Michelle Monck

Michelle Monck

Consumer Finance Expert
Published: 23/08/2019

In a bizarre twist, three-year fixed rate bonds are now at higher rates than their four-year equivalents, making three-year fixed term savings accounts more attractive to savers looking to earn the best interest they can without locking in for an extra year.  If you’re solely looking for the best return on your savings, then you can get higher rates from longer term fixes. However, with BLME so dominant in the fixed rate tables, if you have over £85,000 to save, you’ll need to make sure you deposit this with different banking providers to be protected by the financial services compensation scheme.

Last week both PCF Bank and Tesco Bank launched new fixed-term bonds, and while these are a welcome addition, neither of them knock the Bank of London and Middle East (BLME) off their top spot in every fixed-term bond category.

We reveal how the new accounts launched this week compare to the rest of the market and where to find the best fixed rate bonds across one, two, three and five-year terms.

Looking at data from the Moneyfacts UK Savings Trends Treasury Report this week we found that 40% of savings providers had cut or withdrawn their fixed rate bonds during July, weakening competition within the fixed rate bond chart. Saying this, the chart still contains some highly competitive products and continues to offer the highest overall savings rates. In fact, during the summer the top rates within the fixed rate bonds, easy access savings accounts and notice accounts charts have remained fairly consistent, however this may not continue as we move into September and, with the rumours of a potential cut in base rate, savers may want to take advantage of the competitive rates currently on offer.

Savers looking to deposit up to £85,000 have the peace of mind that their savings are protected by the Financial Services Compensation Scheme (FSCS), but for those looking to save over this amount, ensuring their savings are protected becomes more complicated. To help these savers ensure their money is protected, Moneyfacts.co.uk has looked at how to invest over £85,000 to get the best returns while also being FSCS-protected.

Last month saw 40% of savings providers cut or withdraw their fixed rate bonds, data from Moneyfacts UK Savings Trends Treasury Report has found.

The findings from the report, which is not yet published, will be unpleasant reading for savers, especially for long-term savers who have been hit particularly hard, with long-term rates seeing the biggest month-on-month drop since November 2016. In fact, during July, a third (33%) of providers adjusted their longer-term fixed bond range, but short-term savers were also hit, with a fifth (20%) of providers amending their one-year offerings.

Savings market analysis 

  April 2018 August 2018 July 2019 August 2019
Average one-year fixed rate bond 1.22% 1.32% 1.41% 1.37%
Average longer-term fixed rate bond* 1.69% 1.82% 1.78% 1.72%

*Longer-term fixed bonds are those with terms over 550 days. Source: Moneyfacts Treasury Reports

Rachel Springall, finance expert at Moneyfacts.co.uk, said: “The cuts to fixed rate bonds are gaining momentum, so much so that returns are dropping to their lowest levels seen in at least twelve months. This will be disappointing news to the day-to-day saver, as providers are reacting swiftly to a shift in their market position.
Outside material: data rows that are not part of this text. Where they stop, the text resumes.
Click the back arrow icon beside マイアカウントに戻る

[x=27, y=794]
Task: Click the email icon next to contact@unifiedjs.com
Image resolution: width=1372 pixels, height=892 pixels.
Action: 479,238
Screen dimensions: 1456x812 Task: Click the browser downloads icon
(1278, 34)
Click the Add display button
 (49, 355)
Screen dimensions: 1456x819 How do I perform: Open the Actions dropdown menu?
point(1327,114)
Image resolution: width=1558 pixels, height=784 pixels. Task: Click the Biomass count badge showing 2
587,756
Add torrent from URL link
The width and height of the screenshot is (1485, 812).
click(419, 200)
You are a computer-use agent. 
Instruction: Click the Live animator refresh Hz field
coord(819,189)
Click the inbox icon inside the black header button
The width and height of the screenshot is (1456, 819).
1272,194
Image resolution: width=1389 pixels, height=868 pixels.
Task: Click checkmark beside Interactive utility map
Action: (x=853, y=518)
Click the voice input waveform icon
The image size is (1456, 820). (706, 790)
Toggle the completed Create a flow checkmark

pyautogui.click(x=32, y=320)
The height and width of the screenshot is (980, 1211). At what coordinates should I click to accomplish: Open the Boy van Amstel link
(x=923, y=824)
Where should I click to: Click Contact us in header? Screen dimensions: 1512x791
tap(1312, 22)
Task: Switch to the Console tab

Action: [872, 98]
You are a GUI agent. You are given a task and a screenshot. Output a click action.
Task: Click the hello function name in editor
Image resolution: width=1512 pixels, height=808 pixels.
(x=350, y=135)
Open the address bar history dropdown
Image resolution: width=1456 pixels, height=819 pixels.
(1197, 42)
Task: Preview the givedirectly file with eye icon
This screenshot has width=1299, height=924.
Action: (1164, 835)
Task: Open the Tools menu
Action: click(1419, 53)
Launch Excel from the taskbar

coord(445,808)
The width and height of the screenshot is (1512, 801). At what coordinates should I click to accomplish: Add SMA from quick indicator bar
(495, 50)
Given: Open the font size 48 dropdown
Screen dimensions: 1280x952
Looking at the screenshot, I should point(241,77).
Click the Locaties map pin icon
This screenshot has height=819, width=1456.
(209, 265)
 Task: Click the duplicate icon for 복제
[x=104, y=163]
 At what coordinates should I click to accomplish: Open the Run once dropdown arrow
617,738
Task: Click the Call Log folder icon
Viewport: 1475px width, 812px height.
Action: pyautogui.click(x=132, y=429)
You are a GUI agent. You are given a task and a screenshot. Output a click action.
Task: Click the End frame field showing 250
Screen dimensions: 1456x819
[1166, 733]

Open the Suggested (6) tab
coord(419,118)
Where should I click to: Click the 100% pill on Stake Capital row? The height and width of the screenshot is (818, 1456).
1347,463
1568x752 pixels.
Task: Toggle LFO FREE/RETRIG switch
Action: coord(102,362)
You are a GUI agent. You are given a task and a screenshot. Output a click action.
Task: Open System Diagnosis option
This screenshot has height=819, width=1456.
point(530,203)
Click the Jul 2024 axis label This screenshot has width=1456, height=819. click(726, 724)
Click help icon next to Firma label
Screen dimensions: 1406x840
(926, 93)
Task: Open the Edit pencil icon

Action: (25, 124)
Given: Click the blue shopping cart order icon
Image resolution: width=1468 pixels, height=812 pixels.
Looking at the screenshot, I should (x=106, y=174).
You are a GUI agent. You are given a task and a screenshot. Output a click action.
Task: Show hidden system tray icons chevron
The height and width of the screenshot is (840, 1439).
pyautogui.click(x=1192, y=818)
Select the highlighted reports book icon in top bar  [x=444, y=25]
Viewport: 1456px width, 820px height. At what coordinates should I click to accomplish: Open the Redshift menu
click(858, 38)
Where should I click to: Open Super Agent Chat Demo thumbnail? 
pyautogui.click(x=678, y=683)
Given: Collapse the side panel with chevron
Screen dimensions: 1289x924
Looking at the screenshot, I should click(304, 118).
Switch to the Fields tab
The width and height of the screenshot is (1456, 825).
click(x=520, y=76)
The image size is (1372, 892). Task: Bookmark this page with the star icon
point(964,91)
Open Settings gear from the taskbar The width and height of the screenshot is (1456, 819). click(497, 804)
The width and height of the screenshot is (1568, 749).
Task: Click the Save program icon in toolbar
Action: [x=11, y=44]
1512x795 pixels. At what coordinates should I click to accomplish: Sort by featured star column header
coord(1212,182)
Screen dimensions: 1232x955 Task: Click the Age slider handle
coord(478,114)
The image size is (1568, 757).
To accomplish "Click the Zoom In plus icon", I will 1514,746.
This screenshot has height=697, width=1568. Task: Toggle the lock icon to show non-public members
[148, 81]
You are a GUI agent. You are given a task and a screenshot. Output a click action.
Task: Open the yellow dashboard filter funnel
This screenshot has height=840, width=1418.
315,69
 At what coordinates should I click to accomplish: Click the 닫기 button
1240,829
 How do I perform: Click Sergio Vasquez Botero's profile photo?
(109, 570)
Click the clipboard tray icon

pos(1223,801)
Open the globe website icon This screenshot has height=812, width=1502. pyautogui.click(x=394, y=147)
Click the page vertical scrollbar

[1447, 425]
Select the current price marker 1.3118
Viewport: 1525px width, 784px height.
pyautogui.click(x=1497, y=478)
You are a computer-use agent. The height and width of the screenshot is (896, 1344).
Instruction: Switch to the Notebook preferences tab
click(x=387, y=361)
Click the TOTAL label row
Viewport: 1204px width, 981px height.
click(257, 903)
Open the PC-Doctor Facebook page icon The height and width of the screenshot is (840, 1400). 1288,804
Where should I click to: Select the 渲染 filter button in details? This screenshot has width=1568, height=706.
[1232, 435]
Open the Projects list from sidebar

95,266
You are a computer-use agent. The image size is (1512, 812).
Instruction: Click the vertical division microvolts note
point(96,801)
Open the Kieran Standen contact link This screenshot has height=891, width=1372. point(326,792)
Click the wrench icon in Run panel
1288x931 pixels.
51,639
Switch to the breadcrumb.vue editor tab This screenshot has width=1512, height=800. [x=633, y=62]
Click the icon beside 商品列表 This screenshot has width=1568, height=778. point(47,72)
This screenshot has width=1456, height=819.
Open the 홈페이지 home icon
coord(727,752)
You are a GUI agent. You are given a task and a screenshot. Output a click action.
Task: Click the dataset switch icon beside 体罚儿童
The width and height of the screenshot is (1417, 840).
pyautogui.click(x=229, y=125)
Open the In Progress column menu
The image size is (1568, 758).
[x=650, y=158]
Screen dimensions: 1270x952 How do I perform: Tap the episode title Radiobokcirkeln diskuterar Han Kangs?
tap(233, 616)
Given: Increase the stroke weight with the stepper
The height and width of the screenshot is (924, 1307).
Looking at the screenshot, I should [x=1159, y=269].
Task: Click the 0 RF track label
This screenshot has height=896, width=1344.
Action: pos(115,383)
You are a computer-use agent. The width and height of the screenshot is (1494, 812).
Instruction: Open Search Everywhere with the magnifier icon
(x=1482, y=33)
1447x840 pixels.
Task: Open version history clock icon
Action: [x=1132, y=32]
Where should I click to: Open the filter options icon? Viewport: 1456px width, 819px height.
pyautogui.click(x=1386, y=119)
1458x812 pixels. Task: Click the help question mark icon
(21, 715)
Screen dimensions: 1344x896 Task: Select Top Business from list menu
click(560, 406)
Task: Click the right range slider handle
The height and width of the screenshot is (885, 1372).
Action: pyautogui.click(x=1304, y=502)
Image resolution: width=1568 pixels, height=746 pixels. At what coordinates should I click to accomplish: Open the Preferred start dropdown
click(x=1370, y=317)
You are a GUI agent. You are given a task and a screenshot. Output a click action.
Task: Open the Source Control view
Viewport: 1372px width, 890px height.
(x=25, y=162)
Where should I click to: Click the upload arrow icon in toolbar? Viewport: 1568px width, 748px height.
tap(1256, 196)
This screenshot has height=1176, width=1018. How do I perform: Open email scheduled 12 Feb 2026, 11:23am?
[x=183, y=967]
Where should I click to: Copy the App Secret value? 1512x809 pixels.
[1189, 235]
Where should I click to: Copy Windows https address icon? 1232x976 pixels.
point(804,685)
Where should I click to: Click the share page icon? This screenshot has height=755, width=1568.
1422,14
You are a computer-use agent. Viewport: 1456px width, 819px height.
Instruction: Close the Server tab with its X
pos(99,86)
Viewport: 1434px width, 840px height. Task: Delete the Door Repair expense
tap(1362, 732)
“As our analysis shows, almost half of providers in the savings market withdrew or cut their fixed rate bonds throughout July, a large portion of which were from challenger banks and Islamic banks. The challenger brands still dominate the fixed rate bond market regardless, however if savers lock in today versus a month ago, they may well have missed the boat for a more generous return.

“Providers appear to be altering their market position not necessarily to deter savers, but to adjust their margins and close the gap between their competition during a period of economic uncertainty. Indeed, the re-pricing comes at a time when the savings market may be preparing for a drop in the Bank of England base rate, with the two-year SWAP rate - a key indicator - falling to its lowest point (0.67%) since September 2017 (0.54%).

“Savers would be wise to prepare themselves for possible further falls in fixed rates as market influences take their toll, so if they are looking to lock away their cash, speed is of the essence. The same speed is crucial for savings providers to have an opportunity to adjust their rates and retain a decent market position to help gain deposits to fund their future lending - rather than pulling a deal entirely due to demand.”

This week it was revealed that the rate of inflation had risen to 2.1% in July, which meant that savers wanting to put their money into an account that matched or beat inflation had to choose a fixed rate account. Moneyfacts.co.uk research found that just 65 fixed rate bonds and two fixed rate ISAs (based on a £10,000 deposit) could match or beat inflation and, of these, only 57 fixed rate bonds and one fixed ISA paid more than 2.1%.